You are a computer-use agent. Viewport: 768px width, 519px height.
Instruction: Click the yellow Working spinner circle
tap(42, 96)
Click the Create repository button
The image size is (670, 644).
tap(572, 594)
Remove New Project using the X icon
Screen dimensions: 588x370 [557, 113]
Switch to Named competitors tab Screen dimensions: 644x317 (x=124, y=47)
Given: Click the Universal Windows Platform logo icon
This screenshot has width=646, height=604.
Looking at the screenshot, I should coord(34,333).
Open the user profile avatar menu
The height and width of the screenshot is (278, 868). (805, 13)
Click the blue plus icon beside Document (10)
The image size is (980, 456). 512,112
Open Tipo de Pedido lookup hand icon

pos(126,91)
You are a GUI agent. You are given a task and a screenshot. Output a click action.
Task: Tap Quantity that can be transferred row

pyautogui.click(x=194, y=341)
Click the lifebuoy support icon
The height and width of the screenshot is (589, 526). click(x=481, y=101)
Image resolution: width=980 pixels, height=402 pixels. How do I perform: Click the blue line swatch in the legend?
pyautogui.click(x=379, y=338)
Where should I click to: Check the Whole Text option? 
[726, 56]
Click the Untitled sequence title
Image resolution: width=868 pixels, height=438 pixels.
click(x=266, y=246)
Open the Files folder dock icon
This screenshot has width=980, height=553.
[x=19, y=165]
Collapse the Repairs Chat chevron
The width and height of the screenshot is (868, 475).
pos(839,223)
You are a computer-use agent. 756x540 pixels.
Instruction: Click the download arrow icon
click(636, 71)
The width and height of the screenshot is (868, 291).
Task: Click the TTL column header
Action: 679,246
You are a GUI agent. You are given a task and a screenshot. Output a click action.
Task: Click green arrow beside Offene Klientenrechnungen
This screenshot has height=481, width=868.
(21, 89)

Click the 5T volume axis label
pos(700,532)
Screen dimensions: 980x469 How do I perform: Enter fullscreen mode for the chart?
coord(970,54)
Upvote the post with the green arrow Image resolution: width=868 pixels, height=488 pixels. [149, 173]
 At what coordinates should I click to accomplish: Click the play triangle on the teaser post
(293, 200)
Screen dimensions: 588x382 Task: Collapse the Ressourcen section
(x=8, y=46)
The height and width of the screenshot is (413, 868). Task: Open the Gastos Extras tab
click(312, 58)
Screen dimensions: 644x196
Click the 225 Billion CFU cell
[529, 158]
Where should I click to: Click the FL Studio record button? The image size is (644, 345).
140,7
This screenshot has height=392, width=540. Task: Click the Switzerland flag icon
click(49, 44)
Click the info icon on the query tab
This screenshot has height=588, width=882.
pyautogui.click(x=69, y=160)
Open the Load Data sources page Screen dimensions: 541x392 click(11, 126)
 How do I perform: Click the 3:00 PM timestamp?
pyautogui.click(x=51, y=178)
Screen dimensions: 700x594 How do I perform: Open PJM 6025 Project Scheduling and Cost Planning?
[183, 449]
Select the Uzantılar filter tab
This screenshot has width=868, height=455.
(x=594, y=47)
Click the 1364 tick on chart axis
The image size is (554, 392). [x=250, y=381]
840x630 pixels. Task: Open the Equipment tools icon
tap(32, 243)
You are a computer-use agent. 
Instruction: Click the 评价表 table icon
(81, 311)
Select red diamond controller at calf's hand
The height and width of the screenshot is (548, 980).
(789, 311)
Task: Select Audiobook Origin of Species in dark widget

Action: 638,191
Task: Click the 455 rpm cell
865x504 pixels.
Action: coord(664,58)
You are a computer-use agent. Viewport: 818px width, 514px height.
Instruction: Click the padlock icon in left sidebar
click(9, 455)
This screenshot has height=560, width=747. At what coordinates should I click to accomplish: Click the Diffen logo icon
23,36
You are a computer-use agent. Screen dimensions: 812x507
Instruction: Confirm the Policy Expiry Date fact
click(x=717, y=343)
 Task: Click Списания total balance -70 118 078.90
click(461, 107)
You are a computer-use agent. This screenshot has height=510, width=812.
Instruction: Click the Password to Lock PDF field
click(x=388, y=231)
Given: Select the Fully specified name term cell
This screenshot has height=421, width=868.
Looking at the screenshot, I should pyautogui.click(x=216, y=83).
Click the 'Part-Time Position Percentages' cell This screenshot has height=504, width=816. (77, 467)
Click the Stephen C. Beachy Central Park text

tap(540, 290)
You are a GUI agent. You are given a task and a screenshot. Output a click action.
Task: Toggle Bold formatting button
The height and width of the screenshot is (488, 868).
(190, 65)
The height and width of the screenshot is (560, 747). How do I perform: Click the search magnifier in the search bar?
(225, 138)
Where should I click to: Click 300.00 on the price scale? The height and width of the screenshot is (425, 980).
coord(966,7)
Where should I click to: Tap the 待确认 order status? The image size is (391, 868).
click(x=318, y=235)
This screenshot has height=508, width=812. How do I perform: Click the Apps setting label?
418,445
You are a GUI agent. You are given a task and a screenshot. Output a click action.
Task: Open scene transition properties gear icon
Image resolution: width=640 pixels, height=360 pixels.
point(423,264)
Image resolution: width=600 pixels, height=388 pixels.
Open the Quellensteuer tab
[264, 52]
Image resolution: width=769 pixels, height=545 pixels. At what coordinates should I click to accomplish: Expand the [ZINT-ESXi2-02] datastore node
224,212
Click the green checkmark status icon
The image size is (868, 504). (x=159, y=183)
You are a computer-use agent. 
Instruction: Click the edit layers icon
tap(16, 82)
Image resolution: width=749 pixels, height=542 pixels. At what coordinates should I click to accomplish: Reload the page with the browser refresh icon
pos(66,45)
________________
Repeat, word for word, every line from the line that contains "Open the Quellensteuer tab" to the end of the entries; include both of those lines and no others.

Task solution:
Open the Quellensteuer tab
[264, 52]
Image resolution: width=769 pixels, height=545 pixels. At what coordinates should I click to accomplish: Expand the [ZINT-ESXi2-02] datastore node
224,212
Click the green checkmark status icon
The image size is (868, 504). (x=159, y=183)
You are a computer-use agent. 
Instruction: Click the edit layers icon
tap(16, 82)
Image resolution: width=749 pixels, height=542 pixels. At what coordinates should I click to accomplish: Reload the page with the browser refresh icon
pos(66,45)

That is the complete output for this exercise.